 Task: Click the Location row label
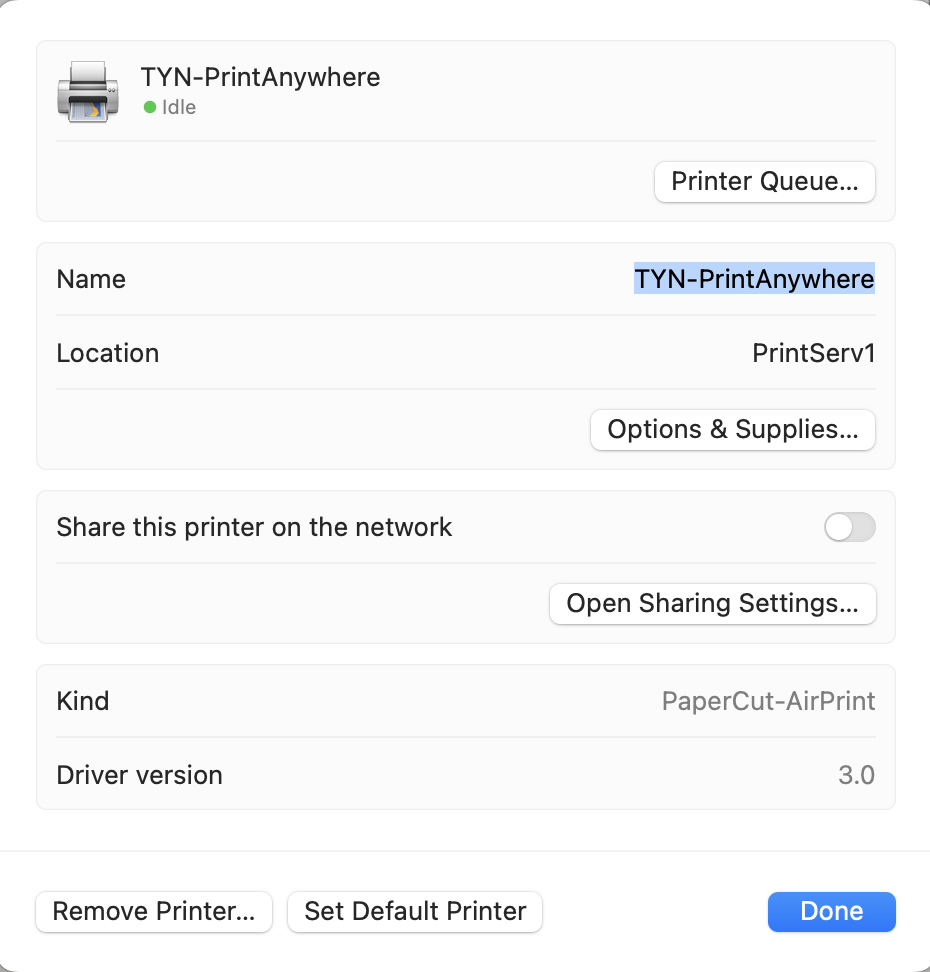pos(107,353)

★ ★ ★ ★ ★

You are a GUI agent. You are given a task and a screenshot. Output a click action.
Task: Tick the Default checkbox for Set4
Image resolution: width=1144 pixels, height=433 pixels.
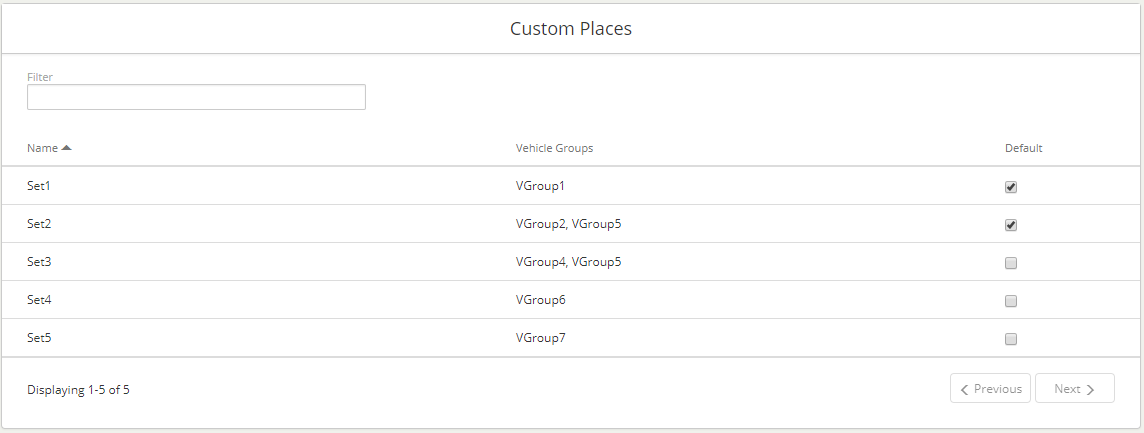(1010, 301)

★ ★ ★ ★ ★

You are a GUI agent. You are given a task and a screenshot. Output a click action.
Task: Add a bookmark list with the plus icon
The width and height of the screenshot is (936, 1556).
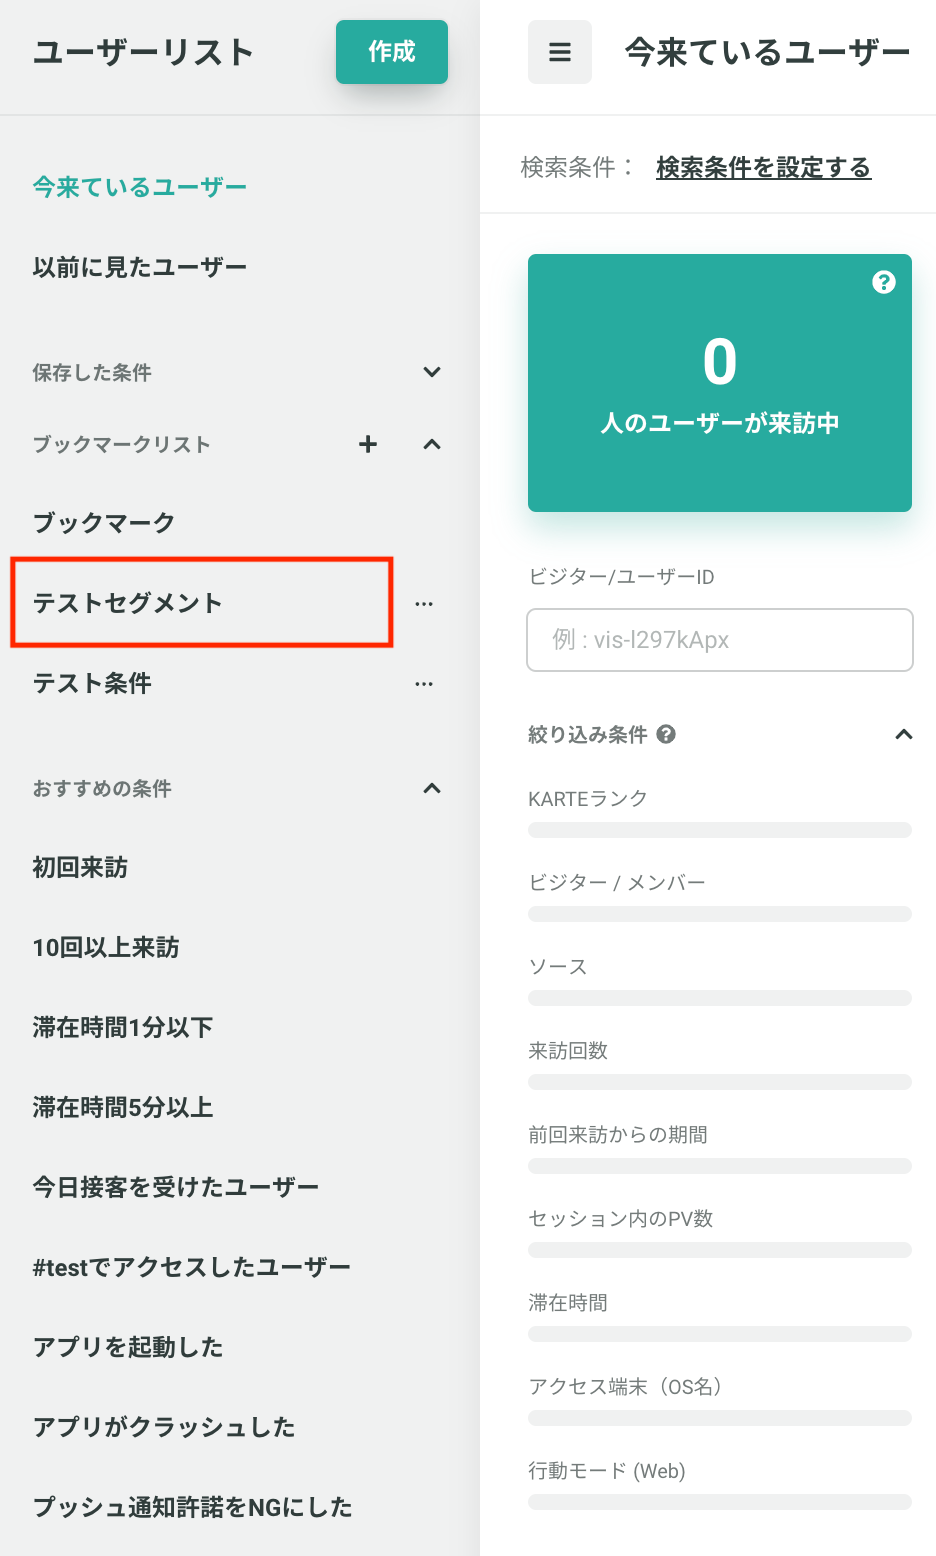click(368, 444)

★ ★ ★ ★ ★

> _WRITTEN EXERCISE_
How many lines in the entries above contain the string "width"? Reply with the number only.

> _SOLUTION FOR THIS EXERCISE_
2